Die neue britische Premierministerin Liz Truss hat es eilig, Rekorde zu brechen. Nach nur 38 Tagen ist Truss bereits die Premierministerin mit den schlechtesten Umfrage-Ergebnissen in der britischen Geschichte.

Jetzt wetten Buchmacher darauf, dass sie den Rekord für die kürzeste Amtszeit als Premierministerin brechen wird. Bisheriger Rekordhalter ist George Canning mit 119 Tagen, der im frühen 19. Jahrhundert an Tuberkulose starb. Im Gegensatz dazu wird Truss’ erwarteter Untergang auf ihre politische und wirtschaftliche Unfähigkeit zurückzuführen sein.

In der Konservativen Partei wird gemunkelt, dass sie bis zum 31. Oktober – Halloween – abtreten könnte. Kennt jemand den Horrorfilm «Nightmare on Elm Downing Street»?

Drei Wochen nachdem ihr engster Freund und Verbündeter, Schatzkanzler Kwasi Kwarteng, die internationalen Devisen- und Anleihemärkte mit einem unvorsichtigen Steuersenkungshaushalt schockiert hatte, schickte Truss ihn in die Wüste.

Kurz zuvor hatte Kwarteng die IWF-Tagung in Washington Hals über Kopf verlassen, um nach Hause zu fliegen und sich mit der aufkommenden Finanzkrise zu befassen. Seinem Ruf nach ist er ein Superhirn, Cambridge-Absolvent in Altertumswissenschaft, der Preise für das Verfassen von Oden auf Griechisch gewonnen hat.

Kwarteng wirkte hochmütig und anmassend. Dabei folgte er lediglich dem wirtschaftlichen Kurs, den Truss während ihres Wahlkampfs im Sommer so oft dargelegt hatte. Inzwischen sah sich Truss zu einer Kehrtwende gezwungen. Die zutiefst unpopulären und nicht finanzierten Steuersenkungen, die sie selbst verordnet hatte, wurden rückgängig gemacht.
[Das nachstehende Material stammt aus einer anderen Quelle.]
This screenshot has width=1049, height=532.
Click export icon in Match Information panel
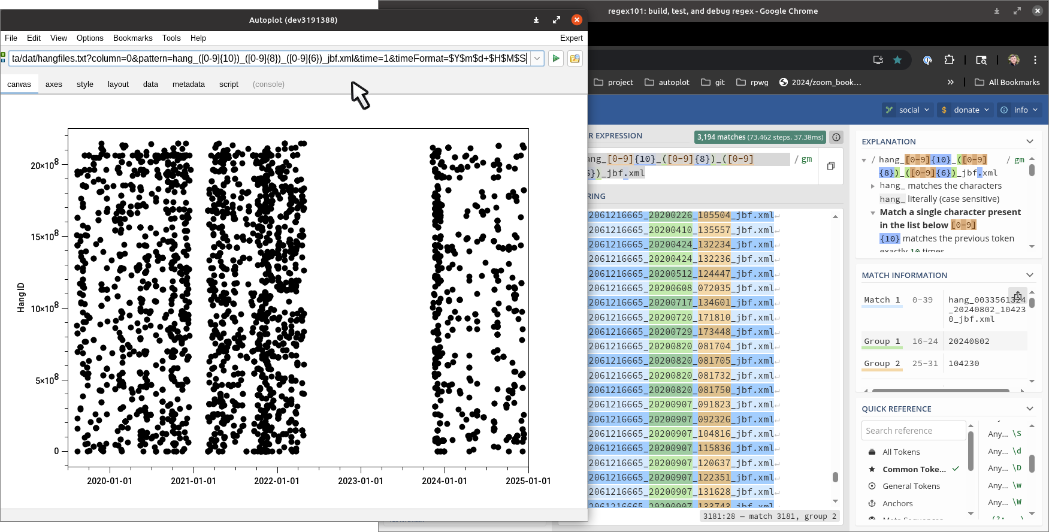point(1017,295)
Was wird nun aus Truss? Ihre Glaubwürdigkeit ist unwiederbringlich dahin. Sie hat den langjährigen Ruf ihrer Partei nach wirtschaftlicher Kompetenz in den Schmutz gezogen. Truss wird sich nicht durch Charme retten können. Sie hat keinen.

Ihre Reden sind schwerfällig – eine Eigenschaft, die durch körperliche Unbeholfenheit und ein aufgesetztes Grinsen nicht besser werden. In der vergangenen Woche hat sie bei einem Treffen von Abgeordneten der Konservativen Partei versagt, sie hat im Unterhaus bei der parlamentarischen Fragestunde gepatzt, und sie ist bei einem Abendessen im Carlton Club für hochrangige Parteispender durchgefallen.

Wer wird sie ersetzen? Die Buchmacher setzen auf Rishi Sunak, den ehemaligen Schatzkanzler von Boris Johnson und Truss’ letztem Rivalen um den Parteivorsitz. Er hatte wie Kassandra vor den Folgen von Truss’ «Fantasieökonomie» gewarnt.

Sunak gewann die Unterstützung der konservativen Abgeordneten, nicht aber die der provinziellen «Blaustrumpfbrigade» der Partei. Die Abgeordneten könnten nun auf eine rasche Krönung Sunaks bestehen, des sympathischen und äusserst fähigen ehemaligen Goldman-Sachs-Finanziers.